──────── MATERIAL
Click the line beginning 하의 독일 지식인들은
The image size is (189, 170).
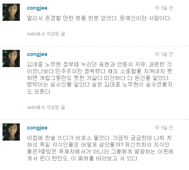(98, 145)
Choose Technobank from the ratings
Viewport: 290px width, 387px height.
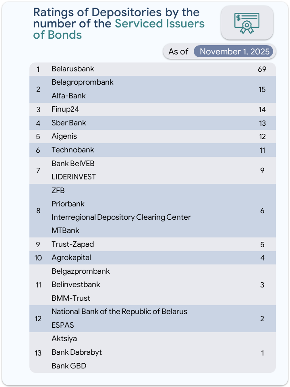click(x=73, y=150)
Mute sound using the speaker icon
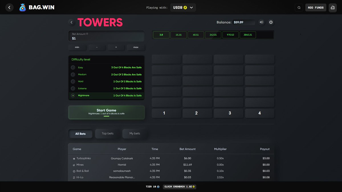Image resolution: width=342 pixels, height=192 pixels. pos(261,22)
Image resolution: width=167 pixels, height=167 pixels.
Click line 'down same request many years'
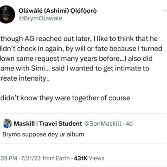[76, 58]
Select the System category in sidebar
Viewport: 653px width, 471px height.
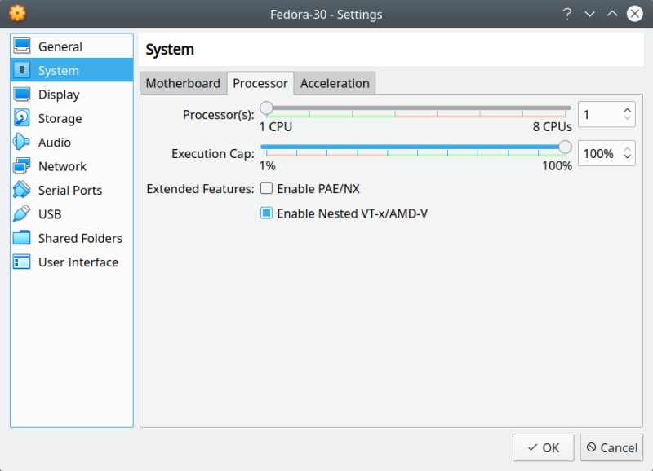point(56,70)
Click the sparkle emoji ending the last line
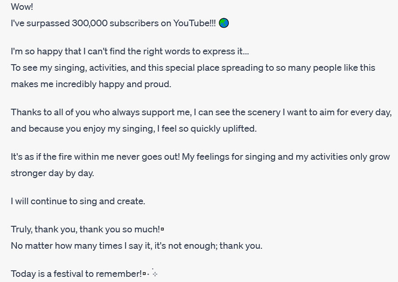The width and height of the screenshot is (398, 282). 155,273
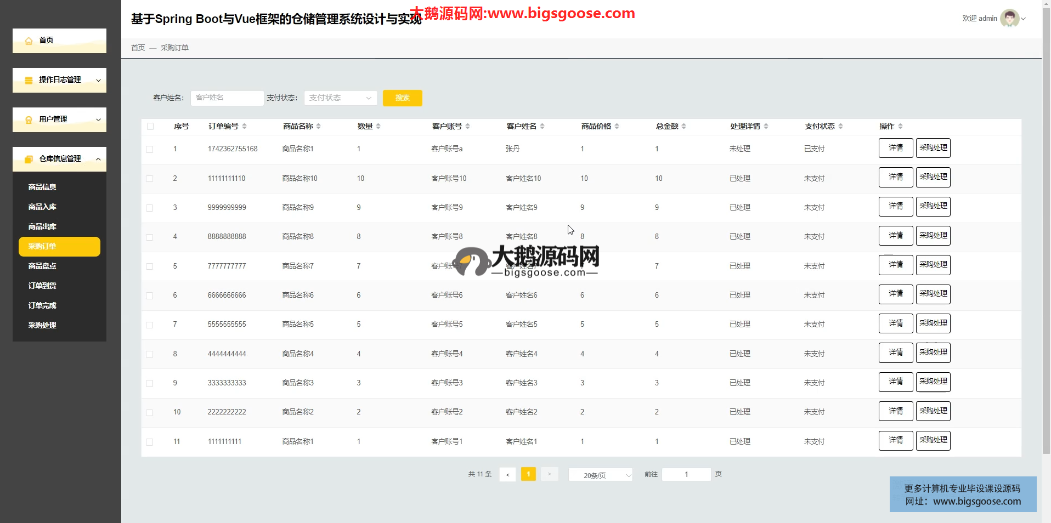The height and width of the screenshot is (523, 1051).
Task: Select checkbox for order 9999999999
Action: coord(150,208)
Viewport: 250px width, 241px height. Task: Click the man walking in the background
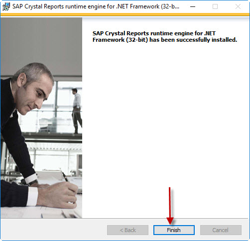(77, 111)
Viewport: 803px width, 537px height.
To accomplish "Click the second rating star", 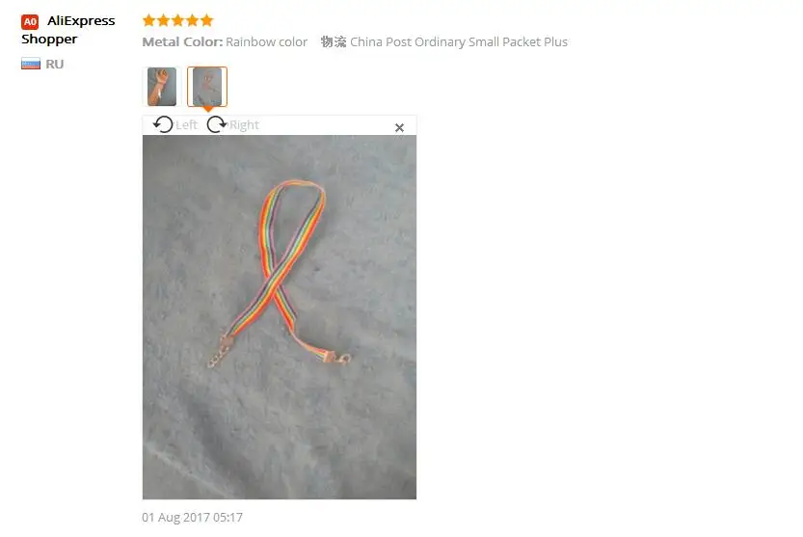I will [x=163, y=20].
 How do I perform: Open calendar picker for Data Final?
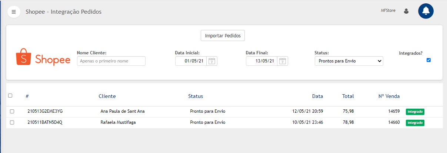pyautogui.click(x=283, y=61)
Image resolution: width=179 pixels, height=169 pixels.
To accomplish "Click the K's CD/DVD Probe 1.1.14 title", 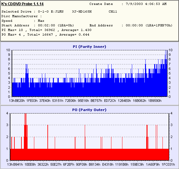I will coord(22,4).
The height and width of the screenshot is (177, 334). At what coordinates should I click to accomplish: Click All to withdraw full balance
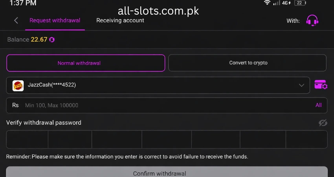(318, 105)
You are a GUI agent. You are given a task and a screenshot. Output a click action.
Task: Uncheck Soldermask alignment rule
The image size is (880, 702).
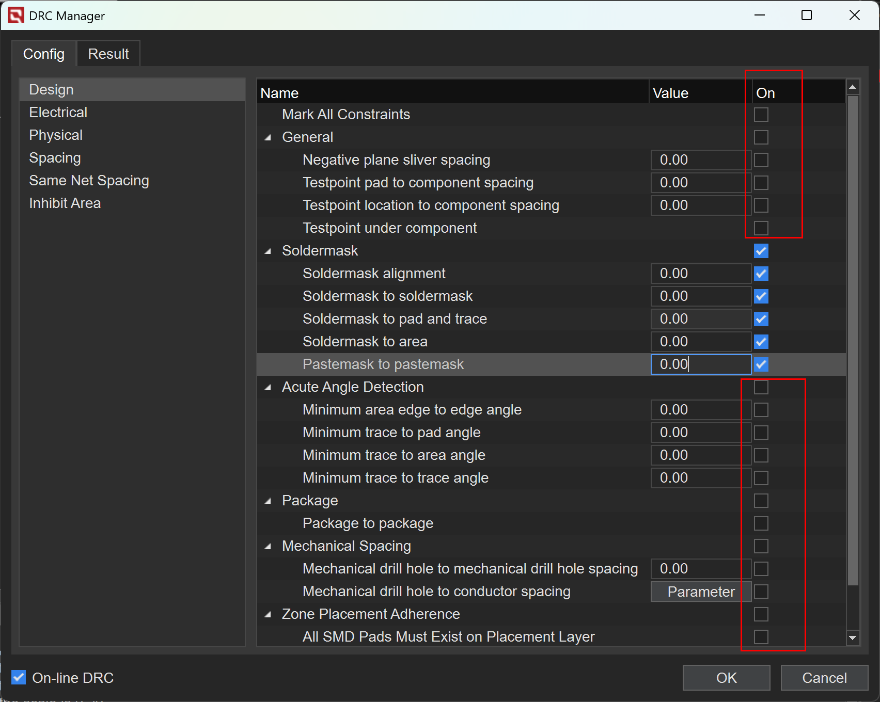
────────────────
Copy out the listing from its first line through the line containing "Image resolution: width=342", both ends included, leaving out the pictures.

Click the line beginning 하의 독일 지식인들은
The image size is (189, 170).
(98, 145)
Choose Technobank from the ratings
Viewport: 290px width, 387px height.
click(x=73, y=150)
Mute sound using the speaker icon
Image resolution: width=342 pixels, height=192 pixels. pos(261,22)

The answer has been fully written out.